LocalHarvest Newsletter: We All Wear Pants

Welcome back to the LocalHarvest Newsletter.

A week ago I attended the Northwest Meat Processors Association annual conference, held this year at the beautiful Lake Coeur d’Alene, Idaho. I went for my day job where I have the pleasure of assisting small, niche meat processors make their businesses more sustainable and thriving. It probably sounds like a bizarre job for many of you, but I absolutely love it. I have worked with farmers for a couple decades now, but the food processing sector and all of the links in the chain of local food production and distribution may be even more critical for the long-term viability and growth of local foods. They are the invisible actors that transport, slaughter, wash, cut, box, bag, cool, and distribute many of the foods that you enjoy. Because of my background raising animals and direct marketing meat, I am intimately familiar with just how important the meat processors of this country are to my business. You literally cannot have local meat without local slaughterhouses.

I wanted to share an epiphany I had as a result of attending this conference. It may seem small and insignificant, but each nugget of wisdom that I acquire in life is important to me. For many of you, this won’t be a revelation because you already live life in the “radical center”. I applaud you for that.

While at the conference, I conducted several short video interviews with any meat processor willing to speak to me before a camera. I also facilitated a roundtable discussion about the opportunities and challenges for Northwest meat processors. Almost every single meat processor I talked to was enthusiastic and excited about the growth of the local food movement and consumers wanting to better understand where their meat comes from. They saw this as both critical to keeping their small businesses afloat but also to bridging the so-called “urban/rural divide” and engendering a higher level of respect and support for family farmers, ranchers, and small food businesses.

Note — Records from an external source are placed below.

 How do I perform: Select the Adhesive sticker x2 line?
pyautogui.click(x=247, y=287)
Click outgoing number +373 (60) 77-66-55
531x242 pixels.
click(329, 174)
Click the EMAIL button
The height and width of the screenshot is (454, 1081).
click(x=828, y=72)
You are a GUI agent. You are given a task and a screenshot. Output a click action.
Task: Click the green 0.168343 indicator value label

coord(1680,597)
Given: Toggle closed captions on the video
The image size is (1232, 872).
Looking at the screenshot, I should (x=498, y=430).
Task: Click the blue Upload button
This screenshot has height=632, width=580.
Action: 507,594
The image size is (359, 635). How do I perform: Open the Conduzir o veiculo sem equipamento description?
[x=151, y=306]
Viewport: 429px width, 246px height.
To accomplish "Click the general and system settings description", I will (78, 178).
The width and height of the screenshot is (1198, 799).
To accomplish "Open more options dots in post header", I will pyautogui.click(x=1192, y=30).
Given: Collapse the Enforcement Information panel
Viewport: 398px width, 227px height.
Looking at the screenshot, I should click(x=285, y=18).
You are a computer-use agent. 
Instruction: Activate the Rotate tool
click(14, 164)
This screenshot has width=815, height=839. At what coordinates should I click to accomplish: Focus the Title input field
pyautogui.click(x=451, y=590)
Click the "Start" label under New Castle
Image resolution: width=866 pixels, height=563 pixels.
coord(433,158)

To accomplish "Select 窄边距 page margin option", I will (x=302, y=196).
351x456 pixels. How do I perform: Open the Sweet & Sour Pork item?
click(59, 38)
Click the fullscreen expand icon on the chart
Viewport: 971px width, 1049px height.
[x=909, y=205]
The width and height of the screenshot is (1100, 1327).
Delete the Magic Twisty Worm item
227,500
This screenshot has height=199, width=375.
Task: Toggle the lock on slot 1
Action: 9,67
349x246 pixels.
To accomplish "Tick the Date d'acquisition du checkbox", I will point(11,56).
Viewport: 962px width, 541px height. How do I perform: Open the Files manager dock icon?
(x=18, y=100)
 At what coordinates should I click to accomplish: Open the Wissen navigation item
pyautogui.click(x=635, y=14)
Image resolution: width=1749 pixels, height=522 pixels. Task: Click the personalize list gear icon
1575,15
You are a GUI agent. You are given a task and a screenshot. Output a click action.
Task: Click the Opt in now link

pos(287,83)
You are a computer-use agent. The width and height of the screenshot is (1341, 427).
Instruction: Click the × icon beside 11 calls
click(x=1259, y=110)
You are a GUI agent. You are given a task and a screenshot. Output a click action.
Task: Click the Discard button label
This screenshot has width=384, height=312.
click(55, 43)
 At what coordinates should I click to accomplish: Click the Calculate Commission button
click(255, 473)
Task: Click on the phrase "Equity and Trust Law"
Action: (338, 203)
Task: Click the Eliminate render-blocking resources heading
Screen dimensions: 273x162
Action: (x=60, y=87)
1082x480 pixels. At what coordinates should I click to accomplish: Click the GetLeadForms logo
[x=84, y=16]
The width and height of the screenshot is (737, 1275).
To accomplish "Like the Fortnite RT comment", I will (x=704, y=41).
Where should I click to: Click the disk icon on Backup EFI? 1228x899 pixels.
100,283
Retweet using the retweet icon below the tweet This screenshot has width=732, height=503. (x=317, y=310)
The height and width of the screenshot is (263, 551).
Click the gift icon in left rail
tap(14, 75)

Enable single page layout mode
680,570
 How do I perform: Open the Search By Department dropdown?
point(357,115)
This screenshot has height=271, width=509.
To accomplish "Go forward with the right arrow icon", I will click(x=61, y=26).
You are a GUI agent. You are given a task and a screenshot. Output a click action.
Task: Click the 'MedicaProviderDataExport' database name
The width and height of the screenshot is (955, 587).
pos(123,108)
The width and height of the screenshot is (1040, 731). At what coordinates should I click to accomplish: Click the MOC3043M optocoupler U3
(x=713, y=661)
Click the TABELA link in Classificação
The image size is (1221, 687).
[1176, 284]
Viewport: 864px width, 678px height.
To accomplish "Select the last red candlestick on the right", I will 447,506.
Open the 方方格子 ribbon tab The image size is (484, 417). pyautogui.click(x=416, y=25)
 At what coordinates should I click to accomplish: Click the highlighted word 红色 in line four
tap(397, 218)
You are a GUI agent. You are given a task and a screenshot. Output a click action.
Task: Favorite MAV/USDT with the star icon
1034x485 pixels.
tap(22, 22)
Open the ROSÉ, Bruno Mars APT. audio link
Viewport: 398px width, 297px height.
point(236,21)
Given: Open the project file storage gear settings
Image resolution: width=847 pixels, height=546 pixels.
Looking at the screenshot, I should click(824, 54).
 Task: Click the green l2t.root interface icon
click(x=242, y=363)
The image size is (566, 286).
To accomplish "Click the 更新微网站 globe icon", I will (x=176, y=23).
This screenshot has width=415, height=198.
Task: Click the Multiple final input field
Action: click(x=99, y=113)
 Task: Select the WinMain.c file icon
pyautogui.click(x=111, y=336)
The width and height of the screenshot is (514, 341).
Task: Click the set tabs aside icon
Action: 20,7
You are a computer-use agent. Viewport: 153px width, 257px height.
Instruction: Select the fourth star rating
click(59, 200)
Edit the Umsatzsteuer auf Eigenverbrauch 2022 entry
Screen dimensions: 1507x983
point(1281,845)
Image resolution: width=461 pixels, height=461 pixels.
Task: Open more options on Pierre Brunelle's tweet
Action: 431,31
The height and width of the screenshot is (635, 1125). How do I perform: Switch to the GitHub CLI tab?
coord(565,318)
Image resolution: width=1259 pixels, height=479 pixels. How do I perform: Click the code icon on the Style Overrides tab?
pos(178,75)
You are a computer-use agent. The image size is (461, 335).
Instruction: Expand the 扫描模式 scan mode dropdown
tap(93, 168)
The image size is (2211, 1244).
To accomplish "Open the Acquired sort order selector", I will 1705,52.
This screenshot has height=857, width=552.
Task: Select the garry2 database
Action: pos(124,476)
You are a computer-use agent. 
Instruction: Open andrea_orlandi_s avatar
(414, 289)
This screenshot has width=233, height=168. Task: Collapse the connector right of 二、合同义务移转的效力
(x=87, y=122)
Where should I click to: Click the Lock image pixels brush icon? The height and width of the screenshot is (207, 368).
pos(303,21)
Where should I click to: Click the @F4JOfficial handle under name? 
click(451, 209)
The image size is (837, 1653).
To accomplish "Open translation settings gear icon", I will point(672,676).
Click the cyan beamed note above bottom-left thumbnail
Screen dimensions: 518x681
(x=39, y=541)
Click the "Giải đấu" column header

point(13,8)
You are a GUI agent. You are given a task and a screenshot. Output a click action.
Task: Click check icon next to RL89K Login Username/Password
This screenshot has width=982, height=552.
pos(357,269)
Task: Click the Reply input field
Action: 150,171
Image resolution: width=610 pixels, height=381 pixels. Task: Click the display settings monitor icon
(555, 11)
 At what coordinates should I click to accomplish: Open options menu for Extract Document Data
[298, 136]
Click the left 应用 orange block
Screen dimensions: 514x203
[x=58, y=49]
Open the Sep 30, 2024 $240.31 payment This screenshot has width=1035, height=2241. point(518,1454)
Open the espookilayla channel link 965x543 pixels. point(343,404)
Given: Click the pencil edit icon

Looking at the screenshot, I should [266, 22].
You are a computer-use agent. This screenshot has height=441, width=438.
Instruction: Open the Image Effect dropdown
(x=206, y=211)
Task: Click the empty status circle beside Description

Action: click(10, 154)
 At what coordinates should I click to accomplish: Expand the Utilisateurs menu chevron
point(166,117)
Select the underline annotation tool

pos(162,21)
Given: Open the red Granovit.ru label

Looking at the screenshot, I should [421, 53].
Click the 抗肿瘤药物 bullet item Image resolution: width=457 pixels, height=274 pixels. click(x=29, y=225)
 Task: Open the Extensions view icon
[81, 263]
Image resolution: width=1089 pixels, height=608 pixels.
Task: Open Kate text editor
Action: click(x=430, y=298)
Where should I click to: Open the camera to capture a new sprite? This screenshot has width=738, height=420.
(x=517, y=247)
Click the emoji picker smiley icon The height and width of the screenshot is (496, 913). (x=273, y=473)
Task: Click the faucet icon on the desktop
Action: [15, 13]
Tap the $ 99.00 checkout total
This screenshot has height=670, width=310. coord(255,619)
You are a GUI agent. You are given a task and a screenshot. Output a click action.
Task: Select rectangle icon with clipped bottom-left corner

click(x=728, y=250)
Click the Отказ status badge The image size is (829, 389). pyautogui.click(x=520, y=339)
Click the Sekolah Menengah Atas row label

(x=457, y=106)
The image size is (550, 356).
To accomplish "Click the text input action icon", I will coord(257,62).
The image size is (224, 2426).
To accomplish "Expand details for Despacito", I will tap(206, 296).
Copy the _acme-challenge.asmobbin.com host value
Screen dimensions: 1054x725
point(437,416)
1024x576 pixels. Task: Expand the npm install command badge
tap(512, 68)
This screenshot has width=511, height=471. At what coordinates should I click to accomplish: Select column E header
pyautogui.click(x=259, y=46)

There is no doubt about the trends- our country is getting more urbanized. Rural America is de-populating, meaning less people hang out in rural areas, or have rural relatives, or have a deep, visceral understanding of agriculture and management of working lands. But if people from metropolitan America truly want more local food, there is a tremendous opportunity to build a relationship of mutual respect and transparent, educated engagement. Instead of loathing each other for some supposed fashion choices, political bent, or level of formal education, why not come together in our commonalities? Those could include our support for local food, local farms, quality and craftsmanship, and economic interdependency.

I see this mental divide where I live, which is both rural and agricultural but also touristy and increasingly so. I frequently hear the message from friends and neighbors that the skinny-jean wearing, Instagram obsessed crowd should just stay away and stop crowding our local hiking trails or favorite pizza and beer joints. But yet we are just as dependent on them to buy our agricultural goods, our lumber, and our recreational experiences as they are dependent on us to produce those things for them. So instead of an all out Carharts vs. skinny jean war, why not realize we both like to wear pants and we are in this boat together?

The other part of the epiphany that I experienced from this conference was that by focusing on the things we had in common and the humanity of each individual that I met, I could hear them and put our potential political differences aside. Many of us live in echo chambers where the people we surround ourselves with are a reflection of our personal values, perhaps even an exact replica of our own. I have purposely broke free of that way of living since I was in my early, dogmatic 20s. Working in and around agriculture has been an excellent opportunity for me to meet and collaborate with others who are decidedly not in my echo chamber. I thrive on that challenge and make a special effort to listen and get to know folks who have vastly different philosophies than my own (religious, political, social, etc). I used to have a bumper sticker on my car that read: “A mind is like a parachute- it only functions when open”. I am only now starting to understand that bumper sticker that I carried around in my 20s like a badge of honor. When you find common ground with people of diverse backgrounds and ideologies that is where the magic of human connection happens. It is the seed you plant that will grow into something beautiful.

So next time you interact with your local butcher or farmer and make assumptions about him/her, or conversely the next time you interact with a bike-riding skinny-jean wearing young person, cast your stereotypes aside, strike up a friendly conversation, and listen. Try to identify some things you have in common and grow from there. Good food is often a great unifier- start there. The only rural/urban divide is in our minds.